ROANOKE TIMES

                         Roanoke Times
                 Copyright (c) 1995, Landmark Communications, Inc.

DATE: FRIDAY, February 25, 1994                   TAG: 9402250158
SECTION: BUSINESS                    PAGE: A-7   EDITION: METRO 
SOURCE: GREG EDWARDS
DATELINE:                                 LENGTH: Medium


ON BETTER ROADS, GAS TAXES - SILENCE

A group of Western Virginia road builders and others business leaders who had intended to lobby for raising Virginia's gasoline tax have instead had little to say during this winter's General Assembly.

And opposition by Gov. George Allen to a fuel tax increase has slowed legislation to boost funding for transportation projects.

A bill that would continue, for another year, a study of ways to pay for Virginia's highway needs has been passed by the Senate and waits action in the House of Delegates.

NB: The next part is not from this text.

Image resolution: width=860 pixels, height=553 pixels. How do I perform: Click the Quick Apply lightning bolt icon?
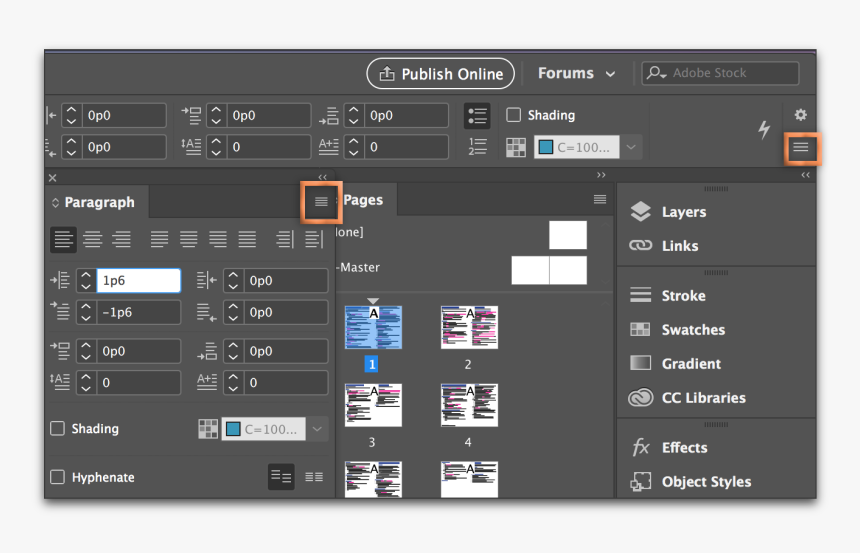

The bill was introduced by Sen. Hunter Andrews, D-Hampton, chairman of the Senate Finance Committee. Andrews also was chairman of a joint Senate-House highway-funding study that got under way last year.

Andrews' committee had seemed to be on schedule in its funding recommendations to the General Assembly until December, when then-Gov.-elect Allen told a Virginia Farm Bureau meeting in Roanoke that he would veto any efforts to raise the state's 17.7-cents-a-gallon gasoline tax.

The same speech put on hold efforts by Virginia Citizens for Better Transportation. That group - composed of highway contractors, manufacturers, retailers and others interested in a better state transportation system - had planned a $250,000 effort this winter to sell Virginians on the need for increased transportation funding.

"Right now we're just taking a wait-and-see attitude and won't do anything until after the General Assembly completes its business," said Jack Lanford of Roanoke, president of Adams Construction Co. and head of the private transportation lobby.

Because Allen was opposed to increasing the gas tax, Lanford said, it would have been too difficult to move a bill increasing transportation funding through this year's legislature.

Allen did not rule out a gas-tax increase in the future, but said he first wanted to review the operations of the Virginia Department of Transportation for "waste, inefficiency and misplaced priorities."

Allen also said he wanted to determine "beyond a reasonable doubt" whether the unfunded transportation needs identified by the department are crucial.

In the week before his inauguration, Allen formed a "blue ribbon strike force" of 60 government and business leaders to review the operations of state government and to suggest changes.

Thomas J. Towberman, chairman of the strike force - the Governor's Commission on Government Reform - said one of of the commission's committees will review the efficiency of the Transportation Department's operations and the processes it uses to provide services to the public.

The commission will not decide which transportation projects should be built and when, he said.

The Department of Transportation has estimated that the state has $52.1 billion in transportation needs through 2010. Current funding methods can raise about $28 billion in that time.

Virginians for Better Transportation decided it's not possible to fund the entire shortfall. Instead, the group had proposed that the state government put together a package of taxes, fees and bonds that would raise about $600 million a year.

Lanford's group had proposed raising the state gasoline tax 9 cents per gallon, of which 2 cents would go to retire debt on a proposed $920 million worth of transportation revenue bonds.

A 9-cent increase would equal a yearly tax bite of $67.50 for a motorist driving 15,000 miles a year, assuming a car that averages 20 miles per gallon.

Lanford's group argues that Virginia can afford to a higher gas tax.

Although Virginians pay higher gas taxes than motorists in 15 states, their levy is still less than the national average of 18.6 cents per gallon.